[What is being asked]: Transcribe the data below verbatim from the line with "635x600 pixels. Task: Open" to the line with "titulnú snímku z". Include both of those lines.
---------- Exercise data
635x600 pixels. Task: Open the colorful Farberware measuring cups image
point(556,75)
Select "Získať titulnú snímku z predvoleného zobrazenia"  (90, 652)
--------------------
---------- Exercise data
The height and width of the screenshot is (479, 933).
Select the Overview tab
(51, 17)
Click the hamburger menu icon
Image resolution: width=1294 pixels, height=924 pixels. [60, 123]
--------------------
[Exercise solution]:
635x600 pixels. Task: Open the colorful Farberware measuring cups image
point(556,75)
Select "Získať titulnú snímku z predvoleného zobrazenia"  (90, 652)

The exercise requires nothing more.